Do your images have style?  If not, why?  It's simple in Bronto's WYSIWYG editor to add styling to your images to give your message that professional feel.  In today's post, we'll look at the styling tools we offer and see how to use them to fix a couple of common problems.


A Look at the Image Appearance tab

In order to see what styles you can apply to your images, you'll need to go to the normal Insert/Edit Image button in the Bronto WYSIWYG editor. Clicking this button will bring up the standard image inserting dialogue box. If you take a look at this, you'll notice two tabs at the top, one of which is labeled Appearance.

After clicking on the Appearance tab, you'll see the editor window below: 

Now that we have the Appearance tab pulled up, we'll walk through what each of the settings does...

The Alignment Setting

The Alignment setting allows you to align your image. You can choose from a number of different alignment options, including the two most commonly used, left and right.  Aligning an image left will cause text to wrap around the image on the right side, and aligning an image right will cause the text to wrap around on the left.  Like the graphic below.

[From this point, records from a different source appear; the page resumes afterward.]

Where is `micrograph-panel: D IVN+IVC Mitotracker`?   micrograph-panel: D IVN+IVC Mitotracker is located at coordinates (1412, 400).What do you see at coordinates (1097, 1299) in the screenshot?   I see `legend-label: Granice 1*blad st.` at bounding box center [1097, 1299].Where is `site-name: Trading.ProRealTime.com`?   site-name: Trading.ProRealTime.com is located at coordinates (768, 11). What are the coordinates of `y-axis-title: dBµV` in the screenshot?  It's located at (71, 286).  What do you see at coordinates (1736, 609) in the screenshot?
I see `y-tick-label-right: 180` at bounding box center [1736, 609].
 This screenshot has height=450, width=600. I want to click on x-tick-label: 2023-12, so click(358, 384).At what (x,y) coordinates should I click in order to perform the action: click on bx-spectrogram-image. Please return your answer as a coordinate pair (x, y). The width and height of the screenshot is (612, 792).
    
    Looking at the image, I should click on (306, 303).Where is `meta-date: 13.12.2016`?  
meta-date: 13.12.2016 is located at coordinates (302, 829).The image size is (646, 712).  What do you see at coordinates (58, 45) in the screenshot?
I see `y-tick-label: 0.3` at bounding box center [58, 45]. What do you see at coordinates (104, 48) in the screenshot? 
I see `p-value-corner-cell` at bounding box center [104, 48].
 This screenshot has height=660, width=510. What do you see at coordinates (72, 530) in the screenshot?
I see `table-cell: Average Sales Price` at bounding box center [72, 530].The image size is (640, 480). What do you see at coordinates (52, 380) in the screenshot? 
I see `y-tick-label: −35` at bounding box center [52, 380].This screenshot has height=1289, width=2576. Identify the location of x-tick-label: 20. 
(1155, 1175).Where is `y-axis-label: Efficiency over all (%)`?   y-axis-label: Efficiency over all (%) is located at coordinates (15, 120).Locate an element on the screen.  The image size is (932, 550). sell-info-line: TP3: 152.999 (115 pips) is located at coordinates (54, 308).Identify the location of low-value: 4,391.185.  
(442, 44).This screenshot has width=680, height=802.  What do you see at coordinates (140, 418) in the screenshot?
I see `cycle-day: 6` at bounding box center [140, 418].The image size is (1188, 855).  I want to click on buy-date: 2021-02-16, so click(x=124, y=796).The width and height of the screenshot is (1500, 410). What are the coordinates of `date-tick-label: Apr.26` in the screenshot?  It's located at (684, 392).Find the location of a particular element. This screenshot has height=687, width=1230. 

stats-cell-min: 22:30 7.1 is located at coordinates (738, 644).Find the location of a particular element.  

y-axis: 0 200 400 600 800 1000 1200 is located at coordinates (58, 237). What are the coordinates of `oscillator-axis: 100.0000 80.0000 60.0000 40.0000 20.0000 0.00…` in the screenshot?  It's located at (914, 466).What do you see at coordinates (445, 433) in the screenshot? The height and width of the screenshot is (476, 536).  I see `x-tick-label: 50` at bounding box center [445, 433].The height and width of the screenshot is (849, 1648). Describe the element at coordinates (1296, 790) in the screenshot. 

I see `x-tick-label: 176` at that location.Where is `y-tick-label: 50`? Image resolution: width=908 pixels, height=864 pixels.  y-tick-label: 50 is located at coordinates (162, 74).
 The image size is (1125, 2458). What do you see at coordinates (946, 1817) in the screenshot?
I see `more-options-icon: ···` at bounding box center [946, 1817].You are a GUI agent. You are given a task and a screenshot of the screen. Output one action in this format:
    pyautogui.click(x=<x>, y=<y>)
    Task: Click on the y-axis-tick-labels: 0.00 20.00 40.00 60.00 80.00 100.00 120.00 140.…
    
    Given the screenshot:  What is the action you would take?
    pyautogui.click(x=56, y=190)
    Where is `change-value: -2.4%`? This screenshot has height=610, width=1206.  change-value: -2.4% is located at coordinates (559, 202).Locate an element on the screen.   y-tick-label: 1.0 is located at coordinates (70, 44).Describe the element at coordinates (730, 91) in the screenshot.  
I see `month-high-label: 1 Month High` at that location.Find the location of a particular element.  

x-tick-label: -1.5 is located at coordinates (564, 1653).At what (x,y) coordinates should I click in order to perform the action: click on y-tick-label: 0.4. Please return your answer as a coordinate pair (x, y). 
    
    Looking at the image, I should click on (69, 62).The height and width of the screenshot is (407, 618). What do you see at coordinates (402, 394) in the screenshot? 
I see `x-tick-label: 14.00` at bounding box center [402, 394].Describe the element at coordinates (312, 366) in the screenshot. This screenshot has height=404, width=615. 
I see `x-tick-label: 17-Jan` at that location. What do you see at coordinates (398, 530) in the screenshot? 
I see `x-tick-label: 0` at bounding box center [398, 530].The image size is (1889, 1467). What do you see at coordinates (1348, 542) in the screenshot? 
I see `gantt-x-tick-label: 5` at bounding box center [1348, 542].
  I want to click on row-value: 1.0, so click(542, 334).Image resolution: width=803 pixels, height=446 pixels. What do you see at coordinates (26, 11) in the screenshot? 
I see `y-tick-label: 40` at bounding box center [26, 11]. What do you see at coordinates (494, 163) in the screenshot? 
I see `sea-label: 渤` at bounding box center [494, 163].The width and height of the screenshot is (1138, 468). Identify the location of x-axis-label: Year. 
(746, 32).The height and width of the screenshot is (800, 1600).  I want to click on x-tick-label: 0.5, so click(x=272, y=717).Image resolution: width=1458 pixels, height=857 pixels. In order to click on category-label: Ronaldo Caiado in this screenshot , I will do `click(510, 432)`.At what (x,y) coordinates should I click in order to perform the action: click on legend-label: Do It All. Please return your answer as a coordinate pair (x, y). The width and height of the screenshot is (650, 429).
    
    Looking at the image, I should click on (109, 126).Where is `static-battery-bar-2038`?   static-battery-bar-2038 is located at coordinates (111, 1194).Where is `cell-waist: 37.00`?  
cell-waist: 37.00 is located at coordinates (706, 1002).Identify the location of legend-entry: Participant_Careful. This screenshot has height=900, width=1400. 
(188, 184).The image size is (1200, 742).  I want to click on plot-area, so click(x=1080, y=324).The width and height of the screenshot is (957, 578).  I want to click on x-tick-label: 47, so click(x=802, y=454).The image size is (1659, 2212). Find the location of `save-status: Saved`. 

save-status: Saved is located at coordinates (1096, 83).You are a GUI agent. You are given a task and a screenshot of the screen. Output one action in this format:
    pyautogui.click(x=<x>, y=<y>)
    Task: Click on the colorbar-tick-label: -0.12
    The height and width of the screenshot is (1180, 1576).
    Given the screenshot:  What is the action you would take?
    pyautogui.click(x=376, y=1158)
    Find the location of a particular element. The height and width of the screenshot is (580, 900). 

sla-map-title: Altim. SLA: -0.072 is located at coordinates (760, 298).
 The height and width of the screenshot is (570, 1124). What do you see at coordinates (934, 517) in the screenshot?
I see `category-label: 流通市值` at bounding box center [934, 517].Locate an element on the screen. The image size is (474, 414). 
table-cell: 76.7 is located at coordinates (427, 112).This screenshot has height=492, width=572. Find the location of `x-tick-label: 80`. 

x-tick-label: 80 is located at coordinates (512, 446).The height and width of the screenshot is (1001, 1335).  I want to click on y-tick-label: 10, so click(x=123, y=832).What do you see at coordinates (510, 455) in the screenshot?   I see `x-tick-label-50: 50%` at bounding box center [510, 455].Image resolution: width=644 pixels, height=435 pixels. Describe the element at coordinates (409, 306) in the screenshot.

The Dimensions setting allows you to set the size of your image. It will let you define a width and a height for the image you are styling. It also includes a checkbox that will, if checked, keep the image proportions intact so that your image does not distort when it re-sizes.

Vertical and Horizontal space

The Vertical and Horizontal space boxes are great for allowing your images a little breathing room.  If you look back at the alignment example above, you'll notice that the images and the text are really close together.  If we take the same left aligned image and put a value of 10 in both the vertical and horizontal space boxes, an invisible buffer of 10 pixels in either direction will surround the image. The result will be much nicer, like so:


The Border property allows you to set a border around your image. The border will be solid with a thickness set to whatever number you type into the box. This is not the most useful aspect of the Border property though. Oddly enough, the vast majority of users will set the Border attribute to 0.  Setting it to 0 will eliminate the ugly blue border that appears around images when you place a link on them. This blue border can be quite the eyesore in an otherwise beautiful email marketing message, so it really pays to get rid of it with this simple setting.


The Style box is kind of a catch all that allows you to apply custom styling to your images using CSS. Using this box will require knowledge of CSS syntax and attributes. So that is our quick and easy look at the image styling options available in the Bronto WYSIWYG editor. The different styles offered here can really help to lend a professional look and feel to your WYSIWYG generated messages, and can hopefully increase your ROI in the process.